Child care stress during the COVID-19 pandemic has had a significant impact on health care workers, and more must be done to mitigate this burden on the workforce, according to researchers.
A previous survey revealed that one in five health care workers quit their job since the pandemic’s onset — a trend that followed a significant increase in stress, Elizabeth M. Harry, MD, SFHM, a primary care physician and associate professor of medicine at the University of Colorado, and colleagues wrote in JAMA Network Open.
“Before the pandemic, full-time care for one infant cost a mean of $21,700 annually in the US. This cost is greater than one-quarter of the average hospital nurse’s salary, more than one-third of an average medical resident’s salary, and more than two-thirds of a nursing assistant’s salary,” they wrote. “Health care workers have the added difficulty of trying to find care outside typical hours such as nights and weekends, with only 8% of the center-based care providing nonstandard coverage.”
During the pandemic, school closures and quarantine orders have exacerbated these issues, according to the researchers.
“The COVID-19 pandemic has had a myriad of effects on [health care workers] that put our workforce at risk,” they wrote.
Given the unique stress of child care accessibility among health care workers during the pandemic, Harry and colleagues surveyed 58,408 health care workers across 208 organizations between April 2020 and December 2020 to assess child care stress, workload, depression, anxiety and work intentions. Among the participants, 26.9% were physicians and 19.5% were nurses.
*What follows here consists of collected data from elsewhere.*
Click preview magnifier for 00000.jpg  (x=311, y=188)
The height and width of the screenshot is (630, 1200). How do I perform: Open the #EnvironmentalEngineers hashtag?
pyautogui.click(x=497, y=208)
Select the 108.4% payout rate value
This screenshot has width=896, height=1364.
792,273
The researchers found that 21% of health care workers experienced high child care stress. These workers also had 115% greater odds of anxiety or depression and 80% greater odds of burnout.
Along with increased rates of depression, anxiety and burnout, the researchers found that high child care stress was associated with 28% greater odds of an intent to leave a job (OR = 1.28; 95% CI, 1.17-1.4) and 91% greater odds of an intent to reduce hours (OR = 1.91; 95% CI, 1.76-2.08).
The researchers reported that child care stress varied by demographic. Those in underrepresented ethnic and racial groups had 40% to 50% greater odds of reporting child care stress compared with white respondents.
“Recovery based on racial equity needs to include collecting data, involving racial and ethnic minority communities in the process, and increasing access to child care going forward,” the researchers wrote. “Without these efforts, individuals from minoritized groups will probably experience reduced participation in the workforce. Thus, reasons for [child care stress] in racial and ethnic minority groups should be addressed by health care organizations and explored in future scholarly studies.”
When evaluating gender differences, Harry and colleagues found that women had 22% greater odds of reporting child care stress compared with men. Women were also significantly more likely to report burnout (adjusted OR = 1.49; 95% CI, 1.41-1.57), experience anxiety and depression (aOR = 1.56; 95% CI, 1.47-1.6) and intent to reduce hours (aOR = 1.11; 95% CI, 1.02-1.2).
In response to the findings, the researchers proposed “a more intentional approach in the health care workplace to assessing and addressing child care concerns when worker assignments are made.”
“Workplaces that can accommodate change on short notice, provide on-site care for ill children or on-site schools, and are aware of worker concerns about their children will be better positioned to show workers they are a caring environment, one that, we hope, workers would be more likely to remain with rather than leaving for shift work in other settings, a scenario that is currently occurring in large numbers,” the researchers wrote. “Work-affiliated child care reduces [child care stress] and would be a reasonable strategy to mitigate the impact of child care stress on [intent to leave] or [intent to reduce].”